DiscreteRTC: Discrete Diffusion Policies are Natural Asynchronous Executors
Pith reviewed 2026-07-01 08:29 UTC · model grok-4.3
The pith
Discrete diffusion policies enable native asynchronous execution for robots via their unmasking process.
A machine-rendered reading of the paper's core claim, the machinery that carries it, and where it could break.
Core claim
Discrete diffusion policies, which generate actions by iteratively unmasking, are natural asynchronous executors that resolve all limitations at once: they are fine-tuning free since inpainting is their native operation, while early stopping further provides adaptive guidance and reduces inference cost.
What carries the argument
Iterative unmasking operation in discrete diffusion policies, which directly supplies inpainting for real-time chunk transitions without external mechanisms.
If this is right
- Implementation needs zero additional code to enable async inpainting.

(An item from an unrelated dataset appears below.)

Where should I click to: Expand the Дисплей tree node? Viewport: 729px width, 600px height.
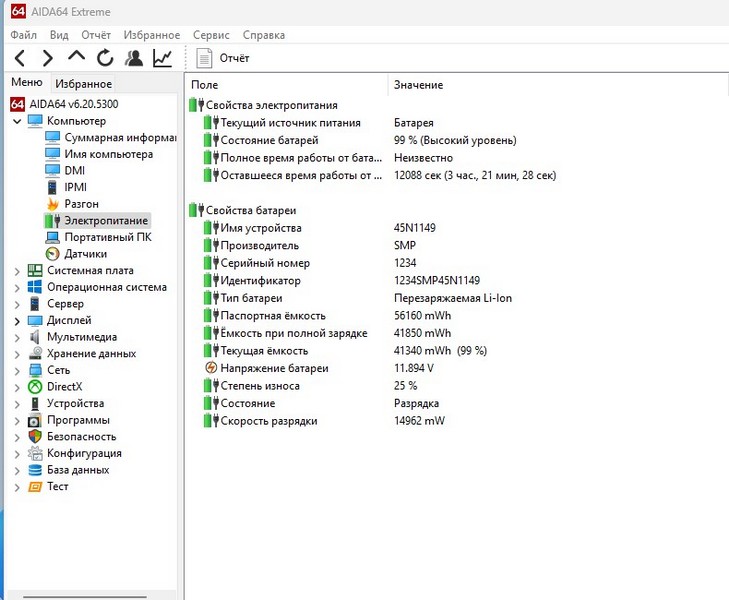click(x=17, y=321)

- Inference requires only about 0.7 times the computation of full generation from scratch.
- Success rate improves 65 percent on real-world hockey defend task versus flow-matching RTC.
- Success rate improves 30 percent versus training-time flow-matching RTC.
Where Pith is reading between the lines
- The same native inpainting property could apply to other sequential generation settings that require partial commitment and revision.
- Early stopping for adaptive compute might transfer to diffusion models in non-robotics domains under latency constraints.
- Performance on a broader set of contact-rich or multi-agent dynamic tasks would test whether the gains generalize beyond the reported manipulation benchmarks.
Load-bearing premise
The native unmasking in discrete diffusion policies inherently supplies effective inpainting for real-time chunking without needing inference-time corrections or fine-tuning.
What would settle it
An experiment on a dynamic task showing that DiscreteRTC requires fine-tuning or external corrections to match flow-matching RTC success rates, or that early stopping fails to reduce compute while preserving performance.
Figures
read the original abstract
Unlike chatbots, physical AI must act while the world keeps evolving. Therefore, the inter-chunk pause of synchronous executors are fatal for dynamic tasks regardless of how fast the inference is. Asynchronous execution -- thinking while acting -- is therefore a structural requirement, and real-time chunking (RTC) makes it viable by recasting chunk transitions as inpainting: freezing committed actions and consistently generating the remainder. However, RTC with flow-matching policy is structurally suboptimal: its inpainting comes from inference-time corrections rather than the base policy, yielding little pre-training benefit, specific fine-tuning, heuristic guidance, and extra computation that inflates the latency. In this work, we observe that discrete diffusion policies, which generate actions by iteratively unmasking, are natural asynchronous executors that resolve all limitations at once: they are fine-tuning free since inpainting is their native operation, while early stopping further provides adaptive guidance and reduces inference cost. We propose DiscreteRTC, which replaces external corrections with native unmasking, and show on dynamic simulated benchmarks and real-world dynamic manipulation tasks that it achieves higher success rates than continuous RTC and other baselines. In summary, DiscreteRTC is simpler to implement with 0 lines of additional code to enable async inpainting, faster at inference with only ~0.7 computation compared with generating actions from scratch, and better at execution with 65% higher success rate in real-world hockey defend task compared with flow-matching RTC, and 30% higher compared with training-time flow-matching RTC. More visualizations are on https://outsider86.github.io/DiscreteRTCSite/.
Editorial analysis
A structured set of objections, weighed in public.
Referee Report
Summary. The manuscript proposes DiscreteRTC, arguing that discrete diffusion policies are natural asynchronous executors for real-time chunking (RTC) in robotics. It claims their iterative unmasking process provides native inpainting for freezing committed actions and generating continuations, eliminating the need for inference-time corrections, task-specific fine-tuning, or heuristics required by flow-matching policies. Early stopping is said to add adaptive guidance while cutting compute. Empirical results on dynamic simulated benchmarks and real-world manipulation tasks are reported to show higher success rates, including 65% improvement over flow-matching RTC in a hockey defend task and ~0.7x inference cost.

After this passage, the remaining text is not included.